Cambiare si può? Direi che si deve. Per quel che mi riguarda personalmente, ogni giorno devo cambiare, cioè convertirmi, ma forse la conversione passa spesso attraverso strade diverse e anche attraverso dissensi aperti ed impegnativi. Si può correre il rischio di proiettare sugli altri il nostro desiderio o il nostro percorso di conversione, dimenticando che la conversione degli altri al Vangelo può anche non passare per la mia strada.

E’ sempre molto apprezzabile il richiamo che persone come Carla e Beppe mi rivolgono, affettuosamente solleciti della mia conversione, ma si può essere in stato di permanente conversione su sentieri molto diversi. Senza perdere né la stima né l’amicizia e accettando separazioni chiare, motivate, privilegiando altre istanze e dando priorità ad altre voci. I cuori possono restare vicini anche se i nostri cammini restano diversi.

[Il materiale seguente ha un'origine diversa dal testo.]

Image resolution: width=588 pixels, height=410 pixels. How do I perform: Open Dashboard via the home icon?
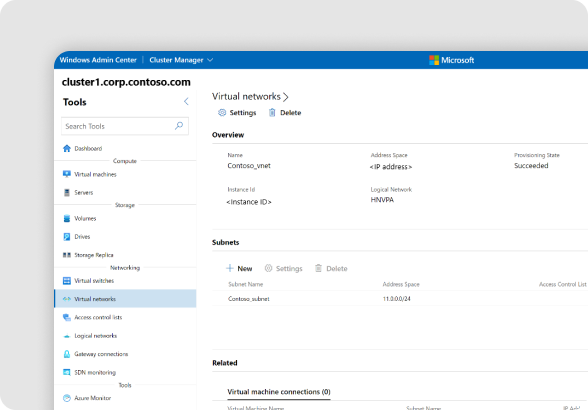[x=67, y=148]
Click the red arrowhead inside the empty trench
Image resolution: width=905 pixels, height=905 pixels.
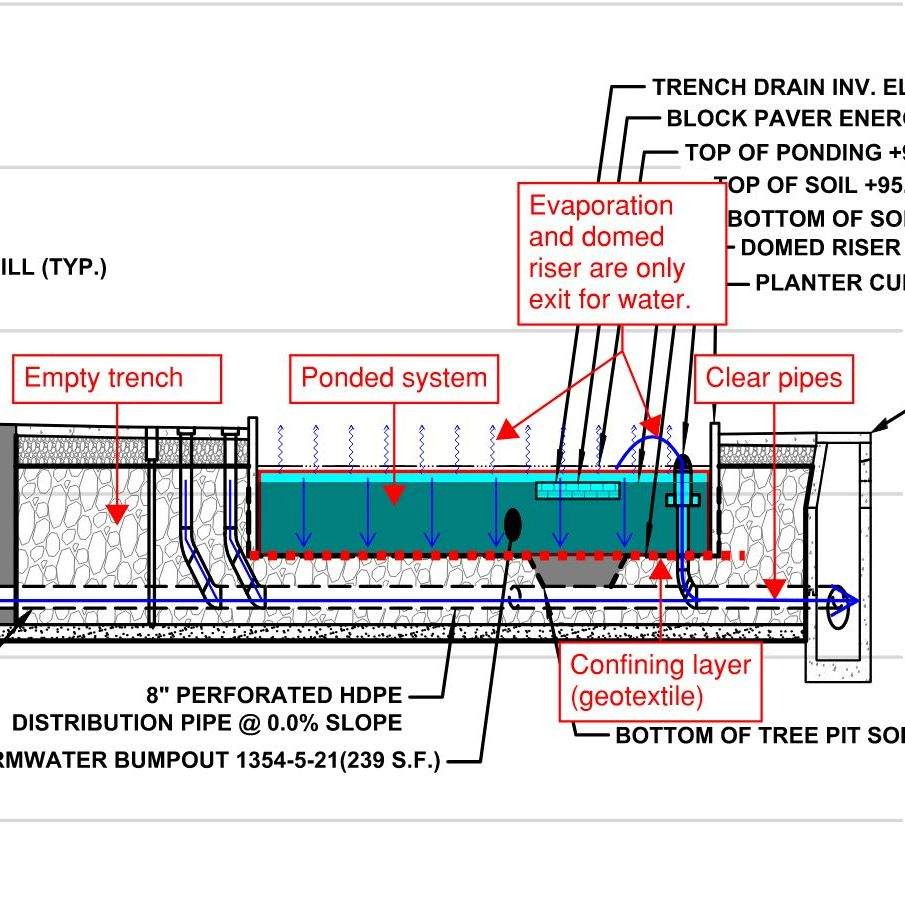click(x=117, y=513)
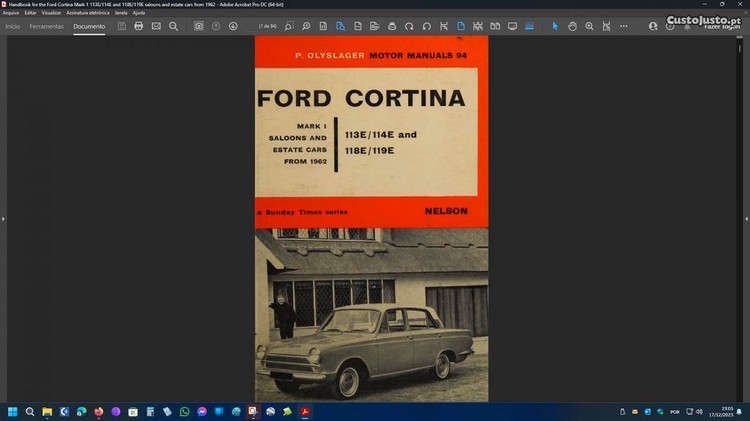Print the document using the printer icon
750x421 pixels.
[x=138, y=26]
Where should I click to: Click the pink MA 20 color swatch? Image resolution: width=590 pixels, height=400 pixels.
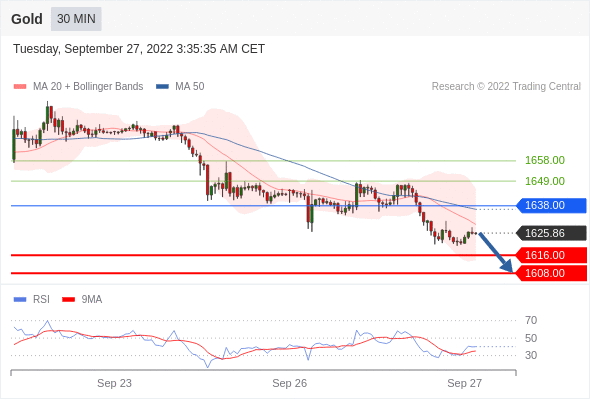click(x=20, y=87)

Per questo motivo quando Beppe Pavan scrisse una sua riflessione dopo il collegamento nazionale delle CDB il 9 marzo 2013 e dichiarò : “Ognuno/a è assolutamente libero di stare dove crede; ma è proprio indispensabile stare in una chiesa? Personalmente sto bene nelle Cdb perché sono in una comunità di donne e di uomini e posso elaborare il mio personale cammino “oltre le religioni e le chiese”; dagli anni ’80 non mi sento più cattolico e neppure cristiano, ma sto bene con chiunque” e quando il 14 settembre del 2013, in un incontro promosso dalla Scala di Giacobbe ad Agape di Prali dichiarò: “Io ora mi sento ateo”, con alcuni fratelli e sorelle della comunità non feci fatica a ridirmi che le nostre strade, da anni ormai si erano diversificate ed era tempo di prenderne atto, come facemmo con grande impegno da parte di tutti/e in numerose assemblee comunitarie. Carla e Beppe sono sempre stati tra i più convinti promotori di questo confronto che ci ha permesso di prendere decisioni anche difficili, sofferte, ma finalmente feconde e liberatrici.